Ancient Roman Music In a discussion of any ancient music, non-specialists and even many musicians have to be reminded that much of what makes our modern music familiar to us is the result of developments only within the last 1,000 years; thus, our ideas of melody, scales, harmony, and even the instruments we use would not be familiar to Romans who made and listened to music many centuries earlier.

Contents

General Characteristics of Roman Music

As strange as it seems, we know less about the music of ancient Rome than we do about the music of ancient Greece. There are a number of at least partially extant sources on the music of the Greeks. For example, much is known about the theories of Pythagoras and Aristoxenus (some of it from Greek sources and some through the writings of later Roman authors), and there exist about 40 deciphered examples of Greek musical notation. There is very little such material on the music of the Romans. There are various reasons for this, one of which is that early fathers of the Christian church were aghast at the music of theater, festivals, and pagan religion and supressed it once Christianity became the official religion of the Roman empire.[1]

The Romans are not said to have been particularly creative or original when it came to music. They did not attach any spiritual ethos to music, as did the Greeks [2]. Yet, if the Romans admired Greek music as much as they admired everything else about Greek culture, then it is safe to say that Roman music was mostly monophonic (that is, single melodies with no harmony) and that the melodies were based on an elaborate system of scales (called "modes"). Also, the rhythms of sung music followed the natural meter of the words.[3]
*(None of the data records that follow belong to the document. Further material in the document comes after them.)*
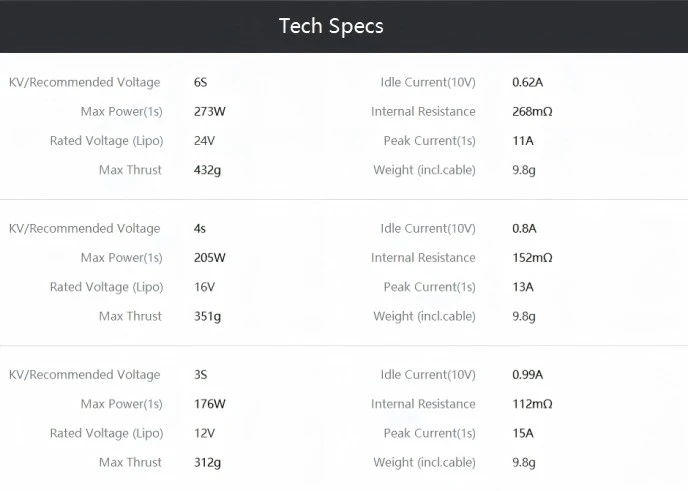Image resolution: width=688 pixels, height=491 pixels.
Task: Click the 0.99A idle current value
Action: (x=527, y=375)
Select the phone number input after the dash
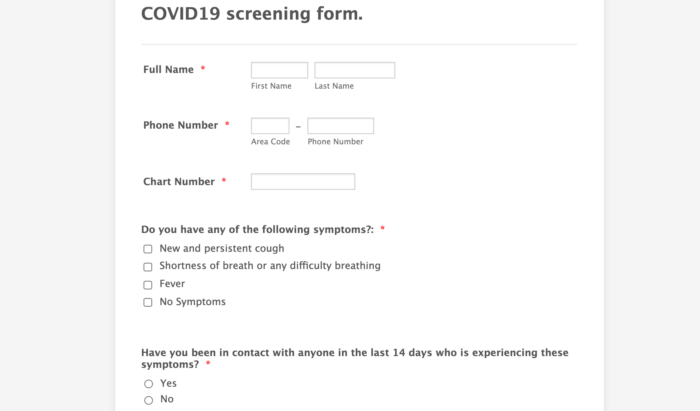700x411 pixels. click(x=340, y=126)
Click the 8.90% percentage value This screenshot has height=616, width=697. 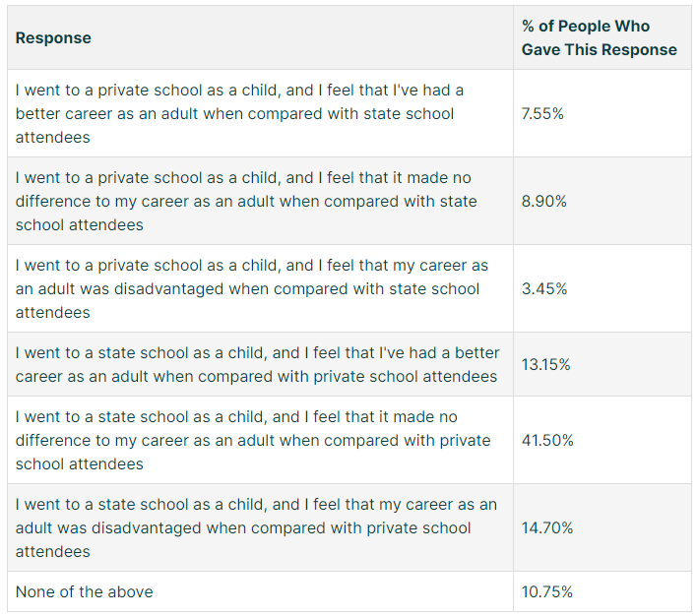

There were also other, non-Greek influences on Roman culture--from the Etruscans, for example, and, with imperial expansion, from the Middle Eastern and African sections of the empire [4]. Thus, there were, no doubt, elements of Roman music that were native Italian as well as non-European; the exact nature of these elements is unclear.

Musical instruments

Roman musical instruments included:

The cornu, shown with a zoomorphic bell, from Filippo Bonanni's 1723 book Gabinetto Armonico, a compendium of illustrations of musical instruments. The cornu, shown with a zoomorphic bell, from Filippo Bonanni's 1723 book Gabinetto Armonico, a compendium of illustrations of musical instruments.

  • Wind (lip reed; i.e. like a modern brass instrument)
    • tuba—not the modern tuba, but a long and straight bronze trumpet with a detachable, conical mouthpiece like that of the modern French horn. Those found are about 1.3 meters long; they had a cylindrical bore from the mouthpiece to the point where the bell flares abruptly, [5] in a fashion similar to that of the modern, straight trumpet often seen in presentations of "period music". (It goes without saying that there were no valves. One instrument was capable only of a single overtone series.) It was essential to the military, providing "bugle calls" and was apparently borrowed from the Etruscans.
    • cornu—a somewhat more than semi-circular (shaped like an upper-case letter 'G') bronze instrument with or without a cross-bar/handle across the diameter. It had a conical bore (like a modern French horn) and a conical mouthpiece. Also used in the military and also borrowed from the Etruscans.
  • Wind (mechanical reed; i.e. like a modern clarinet)
    • the aulos (the Greek term--in Latin, tibae), usually double, consisting of two double-reed (as in a modern oboe) pipes, not joined but generally played with a mouth-band to hold both pipes steadily between the player's lips [6]. Modern reconstructions indicate that they produced a low, clarinet-like sound. There is some confusion about the exact nature of the instrument; alternate descriptions indicate each pipe having a single-reed (like a modern clarinet) instead of a double reed.
    • the ascaules—a bagpipe.

Woman playing a kithara. Woman playing a kithara.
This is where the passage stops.